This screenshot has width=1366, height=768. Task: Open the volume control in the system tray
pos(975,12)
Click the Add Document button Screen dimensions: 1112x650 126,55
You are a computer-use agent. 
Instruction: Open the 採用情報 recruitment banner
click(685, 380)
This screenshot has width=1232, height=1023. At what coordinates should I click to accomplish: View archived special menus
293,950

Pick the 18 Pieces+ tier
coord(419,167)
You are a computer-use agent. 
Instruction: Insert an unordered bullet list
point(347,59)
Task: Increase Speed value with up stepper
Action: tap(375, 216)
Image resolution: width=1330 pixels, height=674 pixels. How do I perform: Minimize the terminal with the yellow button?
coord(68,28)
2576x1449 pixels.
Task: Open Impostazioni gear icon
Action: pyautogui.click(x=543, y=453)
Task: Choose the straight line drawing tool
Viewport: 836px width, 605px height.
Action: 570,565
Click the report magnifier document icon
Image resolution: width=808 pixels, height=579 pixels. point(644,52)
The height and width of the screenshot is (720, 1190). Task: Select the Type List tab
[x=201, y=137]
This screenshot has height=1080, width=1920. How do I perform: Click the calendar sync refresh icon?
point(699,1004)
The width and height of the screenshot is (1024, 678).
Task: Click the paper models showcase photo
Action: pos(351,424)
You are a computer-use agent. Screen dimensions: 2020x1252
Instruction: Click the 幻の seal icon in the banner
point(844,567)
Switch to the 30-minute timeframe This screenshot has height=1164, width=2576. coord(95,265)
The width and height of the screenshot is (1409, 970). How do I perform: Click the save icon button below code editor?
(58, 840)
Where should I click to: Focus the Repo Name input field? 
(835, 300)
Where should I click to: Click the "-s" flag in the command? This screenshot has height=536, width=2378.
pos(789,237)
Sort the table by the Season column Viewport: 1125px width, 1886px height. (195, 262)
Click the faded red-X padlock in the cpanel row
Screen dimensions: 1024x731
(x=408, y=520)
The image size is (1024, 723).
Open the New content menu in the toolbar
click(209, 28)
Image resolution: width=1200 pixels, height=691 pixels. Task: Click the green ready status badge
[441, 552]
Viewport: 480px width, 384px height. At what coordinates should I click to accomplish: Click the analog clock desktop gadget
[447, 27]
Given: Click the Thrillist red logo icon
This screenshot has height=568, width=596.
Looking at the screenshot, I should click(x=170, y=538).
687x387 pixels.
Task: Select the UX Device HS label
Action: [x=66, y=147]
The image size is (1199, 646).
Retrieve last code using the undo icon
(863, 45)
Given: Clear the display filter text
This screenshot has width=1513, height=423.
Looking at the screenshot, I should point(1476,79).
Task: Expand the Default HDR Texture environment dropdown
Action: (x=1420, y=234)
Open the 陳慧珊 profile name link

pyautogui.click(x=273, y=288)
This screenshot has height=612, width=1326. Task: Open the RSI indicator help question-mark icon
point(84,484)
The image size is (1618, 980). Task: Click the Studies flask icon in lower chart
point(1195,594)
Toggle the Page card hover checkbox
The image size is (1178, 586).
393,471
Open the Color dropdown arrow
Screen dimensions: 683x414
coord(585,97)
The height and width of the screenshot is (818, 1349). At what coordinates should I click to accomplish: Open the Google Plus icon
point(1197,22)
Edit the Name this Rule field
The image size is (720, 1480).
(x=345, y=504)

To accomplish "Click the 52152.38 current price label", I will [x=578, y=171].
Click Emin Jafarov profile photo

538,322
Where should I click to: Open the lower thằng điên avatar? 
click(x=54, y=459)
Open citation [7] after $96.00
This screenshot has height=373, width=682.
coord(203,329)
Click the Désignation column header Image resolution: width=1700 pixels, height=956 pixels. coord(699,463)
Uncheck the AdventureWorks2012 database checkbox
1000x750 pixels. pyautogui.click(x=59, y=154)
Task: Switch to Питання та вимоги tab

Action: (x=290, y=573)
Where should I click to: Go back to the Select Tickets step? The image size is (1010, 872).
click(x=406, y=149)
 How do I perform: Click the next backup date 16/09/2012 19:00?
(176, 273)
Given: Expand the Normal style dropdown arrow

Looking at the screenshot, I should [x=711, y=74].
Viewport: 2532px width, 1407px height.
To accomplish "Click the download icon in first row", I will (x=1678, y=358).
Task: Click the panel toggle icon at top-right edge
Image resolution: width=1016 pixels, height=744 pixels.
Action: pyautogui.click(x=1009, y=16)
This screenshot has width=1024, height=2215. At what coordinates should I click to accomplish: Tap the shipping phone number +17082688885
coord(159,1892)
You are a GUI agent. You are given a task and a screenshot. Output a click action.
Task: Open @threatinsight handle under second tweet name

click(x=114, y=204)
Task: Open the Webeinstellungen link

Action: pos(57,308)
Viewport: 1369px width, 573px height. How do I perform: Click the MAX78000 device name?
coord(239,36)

* * * * * * * * *

● WHAT THE EXERCISE ASKS:
Please switch "Repo Name" to "Project Name" in everything from the line with "The width and height of the screenshot is (1409, 970)." down to the line with "pos(789,237)", and give back only those lines with nothing else changed.

● RESULT BELOW:
The width and height of the screenshot is (1409, 970). How do I perform: Click the save icon button below code editor?
(58, 840)
Where should I click to: Focus the Project Name input field? 
(835, 300)
Where should I click to: Click the "-s" flag in the command? This screenshot has height=536, width=2378.
pos(789,237)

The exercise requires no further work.